Несколько секунд они молча стояли друг перед другом, словно готовясь к поединку.
— Так вот, товарищ Рыбаков, — медленно и строго заговорил секретарь. — Прочел заявление на тебя и твою объяснительную записку. Кое в чем ты крепко заблудился, и за это мы тебя накажем. — Выдержал небольшую паузу. Прошелся по кабинету. Остановился перед Рыбаковым. — Слышал последнюю сводку? — И уже горячо, взволнованно: — Берлин взят! Не сегодня-завтра фашисты капитулируют. А это значит — победа. Твоя победа, комиссар Рыбаков. Твоя победа, секретарь райкома Рыбаков. И я от души поздравлю тебя. Давай, друг, руку. Вот так…
Лицо Рыбакова вдруг дрогнуло. Он закрыл глаза, круто повернулся, отошел к окну.
Секретарь обкома сделал вид, что ничего не заметил, а может, у него тоже защипало глаза. Он долго молчал, прохаживаясь по кабинету. А потом сказал:
— Поезд будет утром. Тебе незачем его ждать. У подъезда ждет мой вездеход. Через шесть часов будешь дома.
Откуда появилось какое-то странное чувство вины, Степан не знал, но чем ближе подходил он к двери кабинета, тем сильнее становилось это чувство. Степану казалось, что, ступив за порог, он скинет с себя тяжелую ношу и свалит ее на плечи Василия Ивановича. Еще один груз ляжет на широкие рыбаковские плечи.
Только плечи эти сегодня Степану показались вовсе и не такими уж широкими и даже совсем не широкими. И сам Рыбаков был какой-то другой. Постарел, что ли? Пожалуй, да. Седина со всех сторон наступала на густую чернь его волос. Белые ручейки растеклись по ним во все стороны. Глубокие жесткие складки прочертили подковки от крыльев носа к уголкам плотно сжатых губ. Исчеркан бороздами высокий прямой лоб. А подле черных, широко расставленных глаз роятся, мелкие морщиночки.

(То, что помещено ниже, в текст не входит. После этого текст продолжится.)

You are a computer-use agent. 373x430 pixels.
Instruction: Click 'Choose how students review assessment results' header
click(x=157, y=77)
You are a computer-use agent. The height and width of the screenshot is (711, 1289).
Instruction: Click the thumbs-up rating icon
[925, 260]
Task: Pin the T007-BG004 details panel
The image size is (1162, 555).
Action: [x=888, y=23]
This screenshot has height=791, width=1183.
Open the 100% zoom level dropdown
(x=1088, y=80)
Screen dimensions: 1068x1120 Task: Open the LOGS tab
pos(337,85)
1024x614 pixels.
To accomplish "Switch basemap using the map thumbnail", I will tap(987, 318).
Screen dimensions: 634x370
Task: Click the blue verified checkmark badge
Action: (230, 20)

Острая жалость кольнула Степаново сердце. И он еле сдержался, чтобы не кинуться к Рыбакову. Обнять бы его и сказать какие-то необыкновенные, сердечные слова. Всем, всем был для него этот человек — и отцом, и другом, и наставником.
— Я пришел, Василий Иванович.
Рыбаков вышел из-за стола, протянул руку, сказал свое излюбленное: «Здоров», — и сразу преобразился: помолодел, повеселел. Обычным жестом одернул гимнастерку, поправил ремень, и вот уже перед Степаном стоял прежний Рыбаков — высокий, плечистый, поджарый.
— Что кислый такой? — улыбнулся Василий Иванович. — Проходи садись.
Они сидели друг против друга. Партийный и комсомольский секретари. Дымили папиросами и молчали.
Бесшумно скользят минуты. Бесшумно и неуловимо. Потрескивает махорка в самокрутках. Уплывает в распахнутые окна синеватый дым.
Они сидят и молча смотрят друг на друга, не спешат начинать последний разговор. Между ними узенькая полоска стола, шириной в пятнадцать лет. По возрасту младший старшему и в сыновья не годится. Но прожитое измеряется не годами.
— Значит, уезжаешь учиться?
— Надо, — почему-то виноватым голосом ответил Степан.
— Надо, — твердо сказал Рыбаков. — Просто необходимо. Ты ведь наша смена…
Синельников хотел что-то сказать, но Василий Иванович движением руки остановил его и продолжал:
— Войне конец. Вместе с ней конец многому из того, чем мы жили, что считали правильным. Жизнь пойдет той же дорогой, но с другой скоростью и на иной высоте. И чтобы поспеть за ней, надо иметь нужный запас энергии, знаний… А ведь мы должны не поспевать за жизнью, а идти впереди нее. Понимаешь? Многим это окажется не по плечу. И заменить придется вам, тебе…
— Что вы, Василий Иванович. Вас заменить?
— Может быть, и меня. Ничего удивительного нет. Я бы только хотел, чтобы меня заменил именно ты…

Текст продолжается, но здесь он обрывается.